I have asked myself one question on the two occasions I have tested the Opel Adam – Is this a product that is simply trying too hard or has it hit the nail on the head? My first experience was with the 1.4 litre petrol bright yellow ‘James Blonde’ Adam back in 2013. It had been designed with a certain young, hip and connected demographic in mind. It offered thousands of personalised colour combinations, looked cool and offered a quality cabin. But turning to the simplicity that is the Fiat 500, I did feel it was trying a little too hard.
Roll on 2015 and enter the Adam Rocks. Designed with the same young edgier target market in mind, It comes Opel’s brand new 1.0 turbo petrol engine and with the Rocks pack comes a beefier, more rugged body kit with unique front and rear bumpers, side sills and wheel arch extensions. Finished in ‘Red n’Rolla’ red with contrasting cream interior, it oozed the balanced flair and charm that would appeal to either sex. First impressions were good so is it now a case of nail on head?
On the road, the Adam Rocks sits 15mm higher than the Adam and rides on 17 inch sterling silver ‘Swiss blade alloy wheels’. Despite the large sized wheels on the small city car, the additional height adds some comfort to the ride. Like the Corsa, the steering feels sharp and it handles well. The new 3 cylinder 1.0 Turbo petrol engine puts out 115PS and 170Nm and is a breath a fresh air compared to the 1.4 petrol. It instantly feels pokey and more alive.

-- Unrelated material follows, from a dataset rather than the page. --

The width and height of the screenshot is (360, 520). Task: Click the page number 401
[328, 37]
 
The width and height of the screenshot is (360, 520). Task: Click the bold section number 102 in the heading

Acceleration is by no means rapid with 0-100kmh being achieved in 9.9 seconds, but when you’re up and cruising on motorways however, it absolutely flies and the 3 cylinder remains quite composed and refined with very little noise. Despite its size and it being a city car, I found it to be a good motorway cruiser.
Inside, like the Opel Corsa, the cabin is very well finished with the use of quality materials and a funky use of contrast colours between the dashboard, seats and throughout. The excellent IntelliLink system dominates the centre console and manages all of your phone and media from the easy to use 7 inch touch screen. A system that will blend well with the ‘online’ nature of today’s young driver. These functions can also be controlled via the leather multi-function steering wheel. Overall the Adam Rocks is exceptionally well equipped and feels like a quality product. While front seat passenger space is ample, rear passengers are not quite as fortunate. It’s tight in the back and is more suited to younger children when it comes to extended journeys.
Since its introduction the Adam has been somewhat of a Marmite car for most that have experienced it. For me, the original Adam back in 2013 was clearly focussed on a niche demographic of the market but didn’t quite meet the brief. The Adam Rocks however brings it so close to the marque that it appears to be poised to steal some of the ever dominating Fiat 500’s thunder. It’s not just the looks but the full package that makes the Adam Rocks. No other city car can touch its interior for style or quality. The new 1.0 petrol engine is also a welcomed addition and alternative to the 1.4 adding a spark to its character and a well thought out exterior package including the folding cloth roof are features that add that urban fun factor.
Starting from €18,995 with our test car coming to €21,745, affordability could be an issue for a younger market. That said, standard specification and build quality may justify that price tag. I was not expecting the Rocks to be quite so different from the Adam but I have to admit I was a little taken by the Adam Rocks on this occasion. It doesn’t feel like it’s trying too hard with a real personality of its own now shining through and with it comes a much improved drive and sense of appeal.